Said determining a fourth loss from said plurality of fifth products, said third products, and said reference value comprises: and carrying out difference on the plurality of fifth products and the third products to obtain a plurality of fourth difference values, carrying out sum on each fourth difference value and the reference value to obtain a plurality of fourth values, and determining fourth loss according to the plurality of fourth values.

6. The method of any of claims 1-5, wherein the acquiring the matched first and second images comprises:

Acquiring a basic image, wherein the basic image is the first image or an image matched with the first image;

And processing the basic image to obtain the second image matched with the first image, wherein the processing comprises at least one of random angle transformation and random scale transformation.
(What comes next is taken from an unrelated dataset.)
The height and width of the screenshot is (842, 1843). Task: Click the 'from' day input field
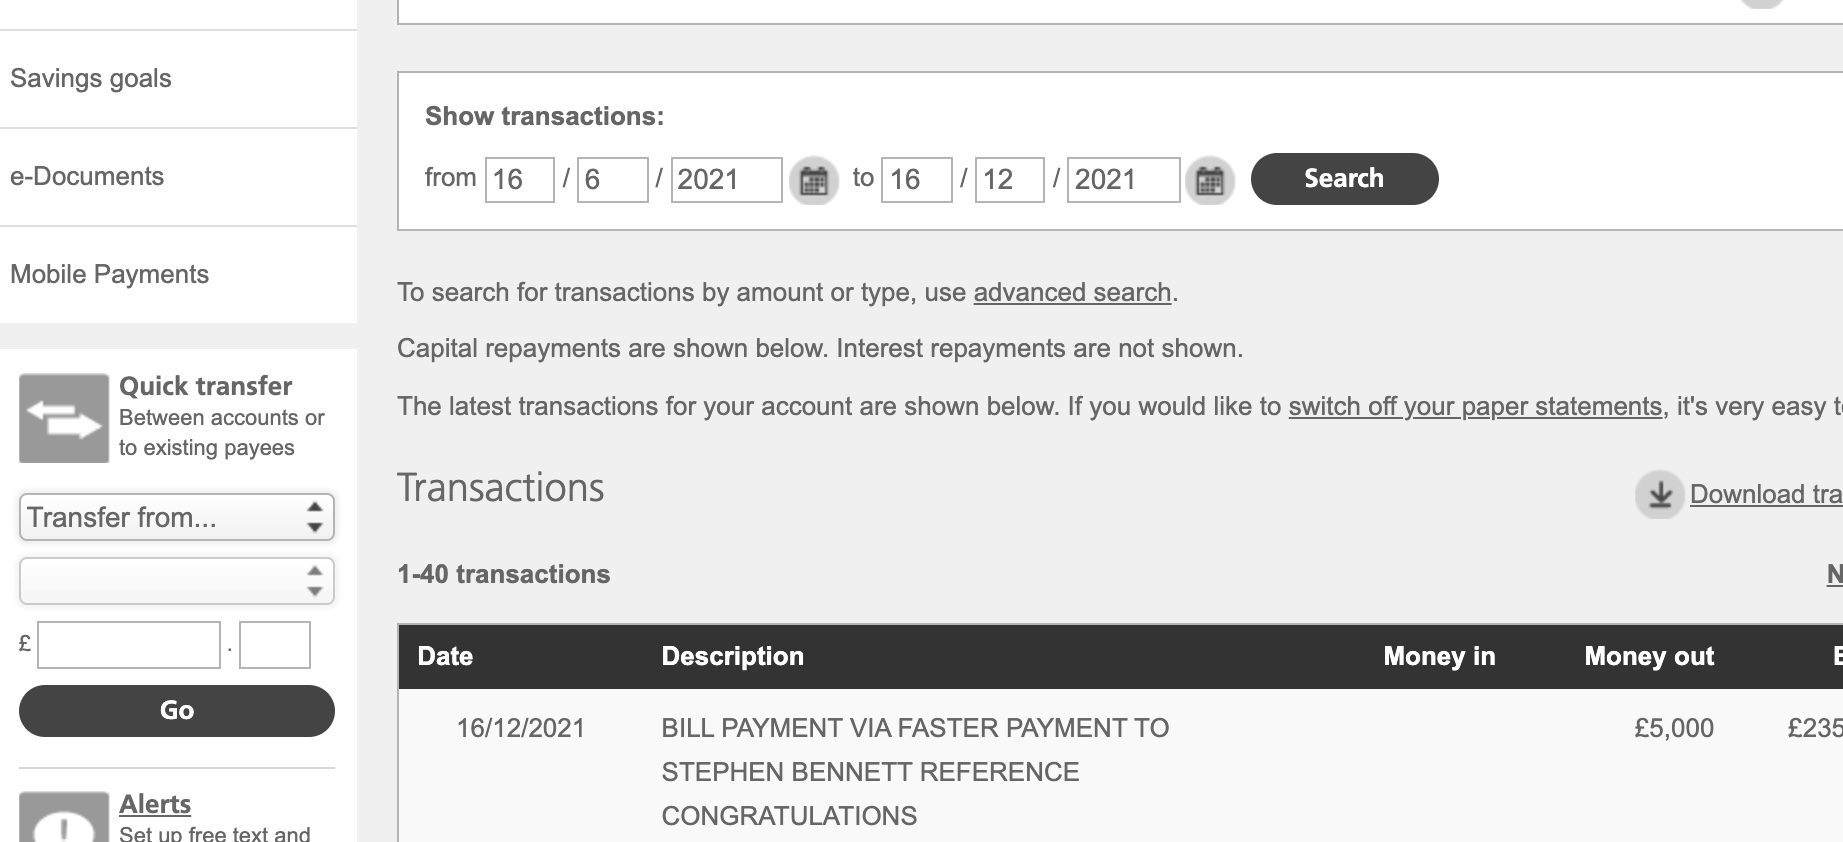(519, 180)
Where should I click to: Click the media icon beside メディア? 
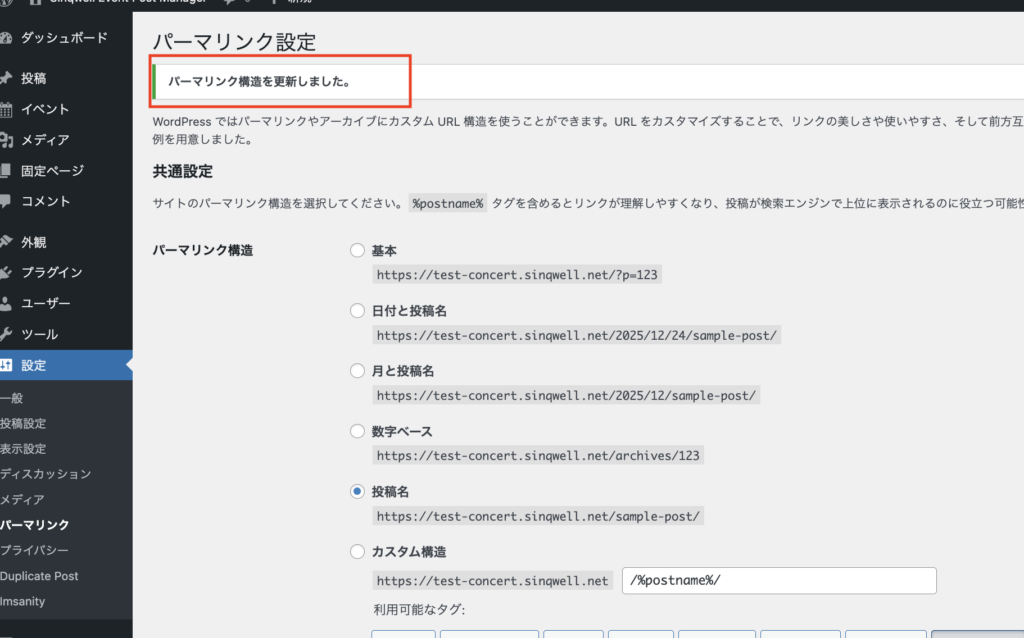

7. The method of any of claims 1-5, wherein determining a plurality of positive feature pairs and a plurality of first negative feature pairs from the plurality of first features and the plurality of second features comprises:

determining a relative order of each first feature in the plurality of first features;

determining a relative order of each second feature in the plurality of second features;

Determining first and second features in the same relative order as the positive feature pair;

a first feature and a second feature that differ in relative order are determined as the first negative feature pair.

8. A method of image matching, the method comprising:

acquiring a fourth image and a fifth image, inputting the fourth image and the fifth image into a target image matching model, and obtaining a plurality of fourth features and a plurality of fifth features output by the target image matching model, wherein the target image matching model is obtained by training according to the training method of the image matching model in any one of claims 1-7;

determining whether the fourth image and the fifth image match based on the fourth plurality of features and the fifth plurality of features.

9. A computer device, characterized in that it comprises a processor and a memory, in which at least one computer program is stored, which is loaded and executed by the processor, to cause the computer device to implement the training method of an image matching model according to any one of claims 1-7 or the method of image matching according to claim 8.

10. A computer readable storage medium, wherein at least one computer program is stored in the computer readable storage medium, and the at least one computer program is loaded and executed by a processor, so that the computer implements the training method of the image matching model according to any one of claims 1 to 7 or the image matching method according to claim 8.